(Entries on locating words and elements)
[start]

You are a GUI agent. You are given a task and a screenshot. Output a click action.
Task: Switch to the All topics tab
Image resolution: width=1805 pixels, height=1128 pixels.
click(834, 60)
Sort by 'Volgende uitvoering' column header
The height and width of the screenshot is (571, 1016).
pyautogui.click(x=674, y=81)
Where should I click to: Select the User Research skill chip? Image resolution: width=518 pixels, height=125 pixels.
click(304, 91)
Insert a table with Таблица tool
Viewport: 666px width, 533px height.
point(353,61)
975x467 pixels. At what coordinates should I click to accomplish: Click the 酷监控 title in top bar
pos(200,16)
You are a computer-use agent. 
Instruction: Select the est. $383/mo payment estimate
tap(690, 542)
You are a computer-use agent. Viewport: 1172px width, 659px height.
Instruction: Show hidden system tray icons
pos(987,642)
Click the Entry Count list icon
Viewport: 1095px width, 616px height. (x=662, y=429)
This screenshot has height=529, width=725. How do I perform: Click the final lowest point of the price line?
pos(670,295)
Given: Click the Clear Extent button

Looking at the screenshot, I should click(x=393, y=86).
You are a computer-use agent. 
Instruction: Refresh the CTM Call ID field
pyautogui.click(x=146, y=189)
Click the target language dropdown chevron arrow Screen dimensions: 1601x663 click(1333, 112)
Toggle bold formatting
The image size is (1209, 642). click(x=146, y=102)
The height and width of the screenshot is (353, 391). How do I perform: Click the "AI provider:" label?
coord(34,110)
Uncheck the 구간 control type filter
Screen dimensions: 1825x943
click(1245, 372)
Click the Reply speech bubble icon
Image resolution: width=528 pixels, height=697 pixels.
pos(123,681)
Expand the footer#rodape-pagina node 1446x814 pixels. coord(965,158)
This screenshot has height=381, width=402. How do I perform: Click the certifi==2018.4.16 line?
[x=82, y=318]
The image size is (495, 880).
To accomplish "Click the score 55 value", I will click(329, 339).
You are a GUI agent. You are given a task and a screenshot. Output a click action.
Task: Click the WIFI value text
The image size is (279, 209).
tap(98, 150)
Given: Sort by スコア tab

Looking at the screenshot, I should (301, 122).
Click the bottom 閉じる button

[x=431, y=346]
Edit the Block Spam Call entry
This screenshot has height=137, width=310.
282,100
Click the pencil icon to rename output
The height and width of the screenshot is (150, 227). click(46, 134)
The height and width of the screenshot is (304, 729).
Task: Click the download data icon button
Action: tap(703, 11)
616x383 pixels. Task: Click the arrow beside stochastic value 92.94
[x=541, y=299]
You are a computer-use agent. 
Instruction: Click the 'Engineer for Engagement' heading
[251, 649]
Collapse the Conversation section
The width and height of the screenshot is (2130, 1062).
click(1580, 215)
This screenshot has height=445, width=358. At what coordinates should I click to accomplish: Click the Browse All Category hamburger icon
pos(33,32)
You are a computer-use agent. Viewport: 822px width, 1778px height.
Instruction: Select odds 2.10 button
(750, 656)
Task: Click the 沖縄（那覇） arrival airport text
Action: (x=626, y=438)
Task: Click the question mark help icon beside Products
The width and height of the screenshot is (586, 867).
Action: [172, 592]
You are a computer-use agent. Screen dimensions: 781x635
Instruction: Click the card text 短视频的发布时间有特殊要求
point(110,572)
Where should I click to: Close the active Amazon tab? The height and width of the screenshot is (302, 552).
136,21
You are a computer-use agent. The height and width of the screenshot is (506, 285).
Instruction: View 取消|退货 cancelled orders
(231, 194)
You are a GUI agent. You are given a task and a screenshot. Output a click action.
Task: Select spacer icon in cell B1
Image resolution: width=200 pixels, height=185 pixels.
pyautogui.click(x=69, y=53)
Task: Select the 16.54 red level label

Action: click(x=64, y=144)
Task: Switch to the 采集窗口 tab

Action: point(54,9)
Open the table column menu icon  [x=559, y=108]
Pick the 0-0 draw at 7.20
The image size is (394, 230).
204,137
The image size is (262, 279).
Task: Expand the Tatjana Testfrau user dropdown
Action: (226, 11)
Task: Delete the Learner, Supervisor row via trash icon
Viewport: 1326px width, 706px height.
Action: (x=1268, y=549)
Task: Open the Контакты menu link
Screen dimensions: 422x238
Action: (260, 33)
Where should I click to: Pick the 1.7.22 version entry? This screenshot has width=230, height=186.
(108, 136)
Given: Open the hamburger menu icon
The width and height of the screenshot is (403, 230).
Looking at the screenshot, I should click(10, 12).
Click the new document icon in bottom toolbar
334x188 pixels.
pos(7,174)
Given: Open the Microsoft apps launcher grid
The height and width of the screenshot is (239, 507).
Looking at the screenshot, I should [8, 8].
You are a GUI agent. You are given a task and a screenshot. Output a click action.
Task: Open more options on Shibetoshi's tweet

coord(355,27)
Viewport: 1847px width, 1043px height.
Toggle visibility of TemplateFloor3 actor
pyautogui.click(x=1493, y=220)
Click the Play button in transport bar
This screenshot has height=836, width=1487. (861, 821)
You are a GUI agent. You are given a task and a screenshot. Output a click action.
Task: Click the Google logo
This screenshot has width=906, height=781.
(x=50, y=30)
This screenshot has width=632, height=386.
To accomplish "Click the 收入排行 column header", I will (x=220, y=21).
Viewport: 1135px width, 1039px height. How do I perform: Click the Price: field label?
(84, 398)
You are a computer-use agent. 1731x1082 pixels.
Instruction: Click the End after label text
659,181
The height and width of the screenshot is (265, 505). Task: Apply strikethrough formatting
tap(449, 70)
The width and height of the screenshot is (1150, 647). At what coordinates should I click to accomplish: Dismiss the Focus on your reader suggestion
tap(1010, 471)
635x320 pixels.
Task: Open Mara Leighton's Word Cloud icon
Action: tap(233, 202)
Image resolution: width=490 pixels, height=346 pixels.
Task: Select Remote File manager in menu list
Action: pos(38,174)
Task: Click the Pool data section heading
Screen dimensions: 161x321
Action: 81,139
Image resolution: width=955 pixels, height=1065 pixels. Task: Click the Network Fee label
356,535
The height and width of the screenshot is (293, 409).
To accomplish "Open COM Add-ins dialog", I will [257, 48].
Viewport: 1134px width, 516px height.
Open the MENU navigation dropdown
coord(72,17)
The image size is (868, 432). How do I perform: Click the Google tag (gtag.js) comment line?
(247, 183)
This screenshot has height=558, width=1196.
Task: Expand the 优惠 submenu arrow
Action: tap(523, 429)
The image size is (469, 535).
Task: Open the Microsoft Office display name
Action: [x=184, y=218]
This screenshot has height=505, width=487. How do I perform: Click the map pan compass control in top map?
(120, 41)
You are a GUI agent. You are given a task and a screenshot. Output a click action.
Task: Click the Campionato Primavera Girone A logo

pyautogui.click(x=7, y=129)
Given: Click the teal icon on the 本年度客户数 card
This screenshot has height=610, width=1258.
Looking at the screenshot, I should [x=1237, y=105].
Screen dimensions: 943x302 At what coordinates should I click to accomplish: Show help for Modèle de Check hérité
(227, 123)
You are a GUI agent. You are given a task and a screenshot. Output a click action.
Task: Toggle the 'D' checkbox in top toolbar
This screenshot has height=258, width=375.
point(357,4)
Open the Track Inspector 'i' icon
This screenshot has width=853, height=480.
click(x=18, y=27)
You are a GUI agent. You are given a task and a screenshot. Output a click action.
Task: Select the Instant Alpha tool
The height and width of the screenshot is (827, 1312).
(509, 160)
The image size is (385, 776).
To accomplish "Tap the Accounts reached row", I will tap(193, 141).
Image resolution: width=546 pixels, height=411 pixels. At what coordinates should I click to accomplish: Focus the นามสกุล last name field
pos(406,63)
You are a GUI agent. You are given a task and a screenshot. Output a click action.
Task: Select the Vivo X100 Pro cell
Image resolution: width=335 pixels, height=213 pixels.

[end]

» THE EXERCISE: Reproduce all of the material above, line for line, without changing anything.

» THE SOLUTION:
You are a GUI agent. You are given a task and a screenshot. Output a click action.
Task: Switch to the All topics tab
Image resolution: width=1805 pixels, height=1128 pixels.
click(834, 60)
Sort by 'Volgende uitvoering' column header
The height and width of the screenshot is (571, 1016).
pyautogui.click(x=674, y=81)
Where should I click to: Select the User Research skill chip? Image resolution: width=518 pixels, height=125 pixels.
click(304, 91)
Insert a table with Таблица tool
Viewport: 666px width, 533px height.
point(353,61)
975x467 pixels. At what coordinates should I click to accomplish: Click the 酷监控 title in top bar
pos(200,16)
You are a computer-use agent. 
Instruction: Select the est. $383/mo payment estimate
tap(690, 542)
You are a computer-use agent. Viewport: 1172px width, 659px height.
Instruction: Show hidden system tray icons
pos(987,642)
Click the Entry Count list icon
Viewport: 1095px width, 616px height. (x=662, y=429)
This screenshot has height=529, width=725. How do I perform: Click the final lowest point of the price line?
pos(670,295)
Given: Click the Clear Extent button

Looking at the screenshot, I should click(x=393, y=86).
You are a computer-use agent. 
Instruction: Refresh the CTM Call ID field
pyautogui.click(x=146, y=189)
Click the target language dropdown chevron arrow Screen dimensions: 1601x663 click(1333, 112)
Toggle bold formatting
The image size is (1209, 642). click(x=146, y=102)
The height and width of the screenshot is (353, 391). How do I perform: Click the "AI provider:" label?
coord(34,110)
Uncheck the 구간 control type filter
Screen dimensions: 1825x943
click(1245, 372)
Click the Reply speech bubble icon
Image resolution: width=528 pixels, height=697 pixels.
pos(123,681)
Expand the footer#rodape-pagina node 1446x814 pixels. coord(965,158)
This screenshot has height=381, width=402. How do I perform: Click the certifi==2018.4.16 line?
[x=82, y=318]
The image size is (495, 880).
To accomplish "Click the score 55 value", I will click(329, 339).
You are a GUI agent. You are given a task and a screenshot. Output a click action.
Task: Click the WIFI value text
The image size is (279, 209).
tap(98, 150)
Given: Sort by スコア tab

Looking at the screenshot, I should (301, 122).
Click the bottom 閉じる button

[x=431, y=346]
Edit the Block Spam Call entry
This screenshot has height=137, width=310.
282,100
Click the pencil icon to rename output
The height and width of the screenshot is (150, 227). click(46, 134)
The height and width of the screenshot is (304, 729).
Task: Click the download data icon button
Action: tap(703, 11)
616x383 pixels. Task: Click the arrow beside stochastic value 92.94
[x=541, y=299]
You are a computer-use agent. 
Instruction: Click the 'Engineer for Engagement' heading
[251, 649]
Collapse the Conversation section
The width and height of the screenshot is (2130, 1062).
click(1580, 215)
This screenshot has height=445, width=358. At what coordinates should I click to accomplish: Click the Browse All Category hamburger icon
pos(33,32)
You are a computer-use agent. Viewport: 822px width, 1778px height.
Instruction: Select odds 2.10 button
(750, 656)
Task: Click the 沖縄（那覇） arrival airport text
Action: (x=626, y=438)
Task: Click the question mark help icon beside Products
The width and height of the screenshot is (586, 867).
Action: [172, 592]
You are a computer-use agent. Screen dimensions: 781x635
Instruction: Click the card text 短视频的发布时间有特殊要求
point(110,572)
Where should I click to: Close the active Amazon tab? The height and width of the screenshot is (302, 552).
136,21
You are a computer-use agent. The height and width of the screenshot is (506, 285).
Instruction: View 取消|退货 cancelled orders
(231, 194)
You are a GUI agent. You are given a task and a screenshot. Output a click action.
Task: Select spacer icon in cell B1
Image resolution: width=200 pixels, height=185 pixels.
pyautogui.click(x=69, y=53)
Task: Select the 16.54 red level label

Action: click(x=64, y=144)
Task: Switch to the 采集窗口 tab

Action: point(54,9)
Open the table column menu icon  [x=559, y=108]
Pick the 0-0 draw at 7.20
The image size is (394, 230).
204,137
The image size is (262, 279).
Task: Expand the Tatjana Testfrau user dropdown
Action: (226, 11)
Task: Delete the Learner, Supervisor row via trash icon
Viewport: 1326px width, 706px height.
Action: (x=1268, y=549)
Task: Open the Контакты menu link
Screen dimensions: 422x238
Action: (260, 33)
Where should I click to: Pick the 1.7.22 version entry? This screenshot has width=230, height=186.
(108, 136)
Given: Open the hamburger menu icon
The width and height of the screenshot is (403, 230).
Looking at the screenshot, I should click(10, 12).
Click the new document icon in bottom toolbar
334x188 pixels.
pos(7,174)
Given: Open the Microsoft apps launcher grid
The height and width of the screenshot is (239, 507).
Looking at the screenshot, I should [8, 8].
You are a GUI agent. You are given a task and a screenshot. Output a click action.
Task: Open more options on Shibetoshi's tweet

coord(355,27)
Viewport: 1847px width, 1043px height.
Toggle visibility of TemplateFloor3 actor
pyautogui.click(x=1493, y=220)
Click the Play button in transport bar
This screenshot has height=836, width=1487. (861, 821)
You are a GUI agent. You are given a task and a screenshot. Output a click action.
Task: Click the Google logo
This screenshot has width=906, height=781.
(x=50, y=30)
This screenshot has width=632, height=386.
To accomplish "Click the 收入排行 column header", I will (x=220, y=21).
Viewport: 1135px width, 1039px height. How do I perform: Click the Price: field label?
(84, 398)
You are a computer-use agent. 1731x1082 pixels.
Instruction: Click the End after label text
659,181
The height and width of the screenshot is (265, 505). Task: Apply strikethrough formatting
tap(449, 70)
The width and height of the screenshot is (1150, 647). At what coordinates should I click to accomplish: Dismiss the Focus on your reader suggestion
tap(1010, 471)
635x320 pixels.
Task: Open Mara Leighton's Word Cloud icon
Action: tap(233, 202)
Image resolution: width=490 pixels, height=346 pixels.
Task: Select Remote File manager in menu list
Action: pos(38,174)
Task: Click the Pool data section heading
Screen dimensions: 161x321
Action: 81,139
Image resolution: width=955 pixels, height=1065 pixels. Task: Click the Network Fee label
356,535
The height and width of the screenshot is (293, 409).
To accomplish "Open COM Add-ins dialog", I will [257, 48].
Viewport: 1134px width, 516px height.
Open the MENU navigation dropdown
coord(72,17)
The image size is (868, 432). How do I perform: Click the Google tag (gtag.js) comment line?
(247, 183)
This screenshot has height=558, width=1196.
Task: Expand the 优惠 submenu arrow
Action: tap(523, 429)
The image size is (469, 535).
Task: Open the Microsoft Office display name
Action: [x=184, y=218]
This screenshot has height=505, width=487. How do I perform: Click the map pan compass control in top map?
(120, 41)
You are a GUI agent. You are given a task and a screenshot. Output a click action.
Task: Click the Campionato Primavera Girone A logo

pyautogui.click(x=7, y=129)
Given: Click the teal icon on the 本年度客户数 card
This screenshot has height=610, width=1258.
Looking at the screenshot, I should [x=1237, y=105].
Screen dimensions: 943x302 At what coordinates should I click to accomplish: Show help for Modèle de Check hérité
(227, 123)
You are a GUI agent. You are given a task and a screenshot. Output a click action.
Task: Toggle the 'D' checkbox in top toolbar
This screenshot has height=258, width=375.
point(357,4)
Open the Track Inspector 'i' icon
This screenshot has width=853, height=480.
click(x=18, y=27)
You are a GUI agent. You are given a task and a screenshot. Output a click action.
Task: Select the Instant Alpha tool
The height and width of the screenshot is (827, 1312).
(509, 160)
The image size is (385, 776).
To accomplish "Tap the Accounts reached row", I will tap(193, 141).
Image resolution: width=546 pixels, height=411 pixels. At what coordinates should I click to accomplish: Focus the นามสกุล last name field
pos(406,63)
You are a GUI agent. You are given a task and a screenshot. Output a click action.
Task: Select the Vivo X100 Pro cell
Image resolution: width=335 pixels, height=213 pixels.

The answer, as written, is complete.